Posthumanism, at its most fundamental level, will be the ability to go beyond death since death is the ultimate human act. To do this the petit mort must become the grand mort and the experience must be able to allow the entertained to be able to answer the question, "Is there sex after death?" with a resounding "Yes!"Update 4: Ayzad:
I found the io9.com article most interesting for while it dealt with concepts like the Terminator, it totally ignored characters like Constantine and the burden of knowing Paradise and Hell both existing and waiting on the other side of the divide. In both, there must be sex because it is the ultimate act of succor and or punishment. On a more technical level, posthuman pornography will be at once utterly selfish and mutually gratifying. A posthuman can defy most social conventions regarding sex without committing any crime. One can extrapolate with their own imagination what this would mean for a society that would still have its bulk a mere human substrate of billions of Souls that are nothing more than templates of desire for a few demigods. As time marches forward, however, and the desire to reach that new height of release beckons ever louder all would becomes deities in their own right seeking their own "big bangs."

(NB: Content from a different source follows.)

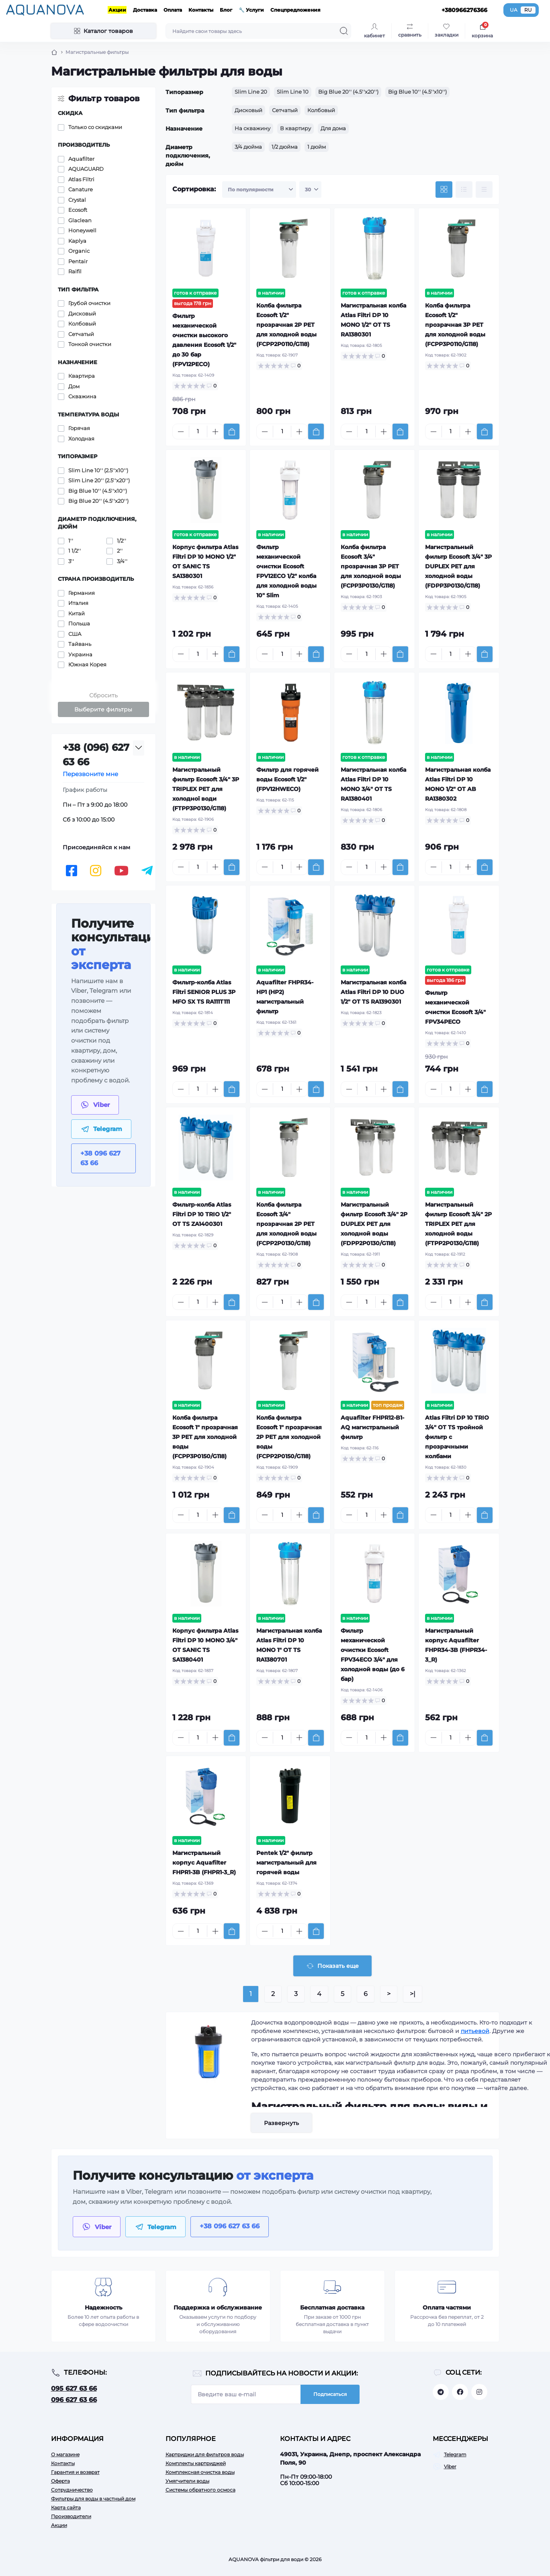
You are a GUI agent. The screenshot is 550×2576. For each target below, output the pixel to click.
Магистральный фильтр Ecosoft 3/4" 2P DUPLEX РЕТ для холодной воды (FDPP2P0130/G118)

In the long run, the game will probably be played entirely at direct neural stimulation level. As soon as we have the technology, you can be sure that somebody will develop a gadget to excite the pleasure centers of the brain without the aggravation of "superfluous" elements like fantasy scenarios, foreplay or whatever - plug 'n' come, if you will. I imagine the rise of a iPleazure-junkie subculture with lots of similarities to the heroin plague of the Seventies, with many people choosing to get out of an ever-depressing life and waste away in synthetic happiness - both as a statement and an addiction.
Sometimes along the line (I really don't know if earlier, later or concurrently with the above mentioned period) it is also easy to envision some kind of working virtual reality porn coming up. I think that before-regulations Second Life was a very good example of the diversity of sexual experiences people would be interested in exploring if they were: available, free, good-quality, customizable, interactive. Of course SL is way shitty, but it is only a matter of time until technology catches up with the (admittedly low) expectations of the average porn user. Add up half-good haptic interfaces, and you'll have a world full of otaku-like wankers.
Thinking about it, if the Singularity theory is right you could sum it all up in people living more and more in their custom virtual spaces to have fun (read: sex-type experiences) while their AI avatars go on conducting business for them semi-autonomously.
What I DON'T see is the porn industry surviving very well. Projecting from the current situation of the online minority, porn is going to be more and more free, customized and "user-created" - three lines not viable for any industry. Maybe for a while we'll keep seeing the current strategy of trying to launch zillions of different imaginary fetishes in the hope that one of them sticks (case in point: zombies raping girls didn't work, pedal pumping did; ass milkshakes didn't work, bukkake did...), but sooner or later even that will become economically unviable, and everyone will be back to recycling "old" contents.